Carly Fiorina  est souvent décriée pour son bilan chez Hewlett Packard, quels sont vraiment les reproches qui lui sont faits à ce sujet ?

Elle n'est pas décriée sur le fait qu'elle a licencié 30.000 personnes. Ceux qui la critiquent se servent du fait qu'elle a été limogée du jour au lendemain. Mais, on sait que les limogeages ne sont pas forcément liés aux qualités de managment, mais aux choix. Il aurait fallu passer du temps dans l'entreprise. Elle a toujours travaillé dans des entreprises au moment de la bulle Internet notamment Lucent. Ce n'était pas facile. 

Qu'est-ce qui la démarque des autres candidats ? Quel est son programme ?

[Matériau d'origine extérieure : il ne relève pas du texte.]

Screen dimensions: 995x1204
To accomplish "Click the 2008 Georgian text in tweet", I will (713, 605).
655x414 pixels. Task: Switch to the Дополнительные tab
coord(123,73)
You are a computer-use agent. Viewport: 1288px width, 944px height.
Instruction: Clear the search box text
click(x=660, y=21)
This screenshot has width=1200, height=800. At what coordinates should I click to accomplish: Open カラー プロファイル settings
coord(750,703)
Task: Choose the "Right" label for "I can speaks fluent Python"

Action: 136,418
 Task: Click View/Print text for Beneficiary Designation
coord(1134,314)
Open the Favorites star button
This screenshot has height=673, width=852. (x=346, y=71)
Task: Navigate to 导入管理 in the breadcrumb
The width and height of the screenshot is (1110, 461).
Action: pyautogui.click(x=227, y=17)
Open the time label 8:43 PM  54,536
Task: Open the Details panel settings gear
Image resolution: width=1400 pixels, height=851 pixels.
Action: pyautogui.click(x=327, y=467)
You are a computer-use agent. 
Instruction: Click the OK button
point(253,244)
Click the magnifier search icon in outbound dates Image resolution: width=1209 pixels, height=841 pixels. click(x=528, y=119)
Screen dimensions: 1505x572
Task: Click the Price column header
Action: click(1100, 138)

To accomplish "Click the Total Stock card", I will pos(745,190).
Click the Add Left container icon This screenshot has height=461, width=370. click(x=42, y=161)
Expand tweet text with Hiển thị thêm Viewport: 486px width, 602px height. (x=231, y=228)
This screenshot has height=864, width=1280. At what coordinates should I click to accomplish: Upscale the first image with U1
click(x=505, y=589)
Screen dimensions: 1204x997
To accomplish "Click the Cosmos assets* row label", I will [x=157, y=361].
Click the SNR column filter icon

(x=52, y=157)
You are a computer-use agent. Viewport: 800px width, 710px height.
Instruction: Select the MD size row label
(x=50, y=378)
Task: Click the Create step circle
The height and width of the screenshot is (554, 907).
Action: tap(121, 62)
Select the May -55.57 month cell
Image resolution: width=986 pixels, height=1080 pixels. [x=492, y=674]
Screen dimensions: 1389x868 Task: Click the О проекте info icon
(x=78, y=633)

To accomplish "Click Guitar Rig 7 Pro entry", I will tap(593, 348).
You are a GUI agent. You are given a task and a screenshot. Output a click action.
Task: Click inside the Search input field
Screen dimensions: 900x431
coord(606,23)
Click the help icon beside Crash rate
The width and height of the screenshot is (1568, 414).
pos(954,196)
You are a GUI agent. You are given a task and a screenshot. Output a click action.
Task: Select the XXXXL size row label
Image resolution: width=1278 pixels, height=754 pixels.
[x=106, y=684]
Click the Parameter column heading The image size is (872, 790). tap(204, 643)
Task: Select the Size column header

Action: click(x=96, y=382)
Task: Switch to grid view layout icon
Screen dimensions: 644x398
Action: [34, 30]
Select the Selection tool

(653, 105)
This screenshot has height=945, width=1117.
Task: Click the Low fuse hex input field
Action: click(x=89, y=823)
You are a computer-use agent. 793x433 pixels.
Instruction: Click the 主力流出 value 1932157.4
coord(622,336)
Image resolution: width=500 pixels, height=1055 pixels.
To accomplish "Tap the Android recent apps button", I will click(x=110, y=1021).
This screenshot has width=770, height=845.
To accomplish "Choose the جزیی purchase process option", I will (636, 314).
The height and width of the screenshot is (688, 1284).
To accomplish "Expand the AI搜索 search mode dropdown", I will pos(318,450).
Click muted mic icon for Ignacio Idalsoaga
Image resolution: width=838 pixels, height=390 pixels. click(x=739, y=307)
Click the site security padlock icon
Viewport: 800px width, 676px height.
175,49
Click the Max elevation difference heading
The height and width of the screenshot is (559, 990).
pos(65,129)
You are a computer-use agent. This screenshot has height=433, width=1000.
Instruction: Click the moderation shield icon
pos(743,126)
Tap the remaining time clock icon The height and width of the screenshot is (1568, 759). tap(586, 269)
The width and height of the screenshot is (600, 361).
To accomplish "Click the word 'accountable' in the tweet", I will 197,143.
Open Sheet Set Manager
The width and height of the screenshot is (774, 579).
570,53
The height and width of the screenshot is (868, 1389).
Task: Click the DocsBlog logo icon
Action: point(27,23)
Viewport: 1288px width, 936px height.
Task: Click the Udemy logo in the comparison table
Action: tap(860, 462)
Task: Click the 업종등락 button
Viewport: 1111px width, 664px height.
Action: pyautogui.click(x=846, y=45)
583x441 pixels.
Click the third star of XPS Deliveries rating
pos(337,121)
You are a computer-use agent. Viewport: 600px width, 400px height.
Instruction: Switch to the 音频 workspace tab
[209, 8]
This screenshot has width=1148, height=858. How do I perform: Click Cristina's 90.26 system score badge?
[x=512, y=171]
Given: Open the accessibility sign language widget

Dans son programme, typiquement républicain, elle veut revenir aux "tax cuts", les réductions d'impôts de George Bush. Ce dernier a détruit le parti républicain. Quand on les entend, on voit une hétérogénéité totale. Elle ne dit pas ce que dit Trump qui n'a rien compris à l'économie. Selon lui, les pertes d'emploi sont dues aux Chinois, alors qu'elles sont dues à la désindustrialisation du pays. Elle ne parle pas non plus des barrières protectionnistes. Elle appliquerait un programme de droite, qui a le mérite d'être cohérent.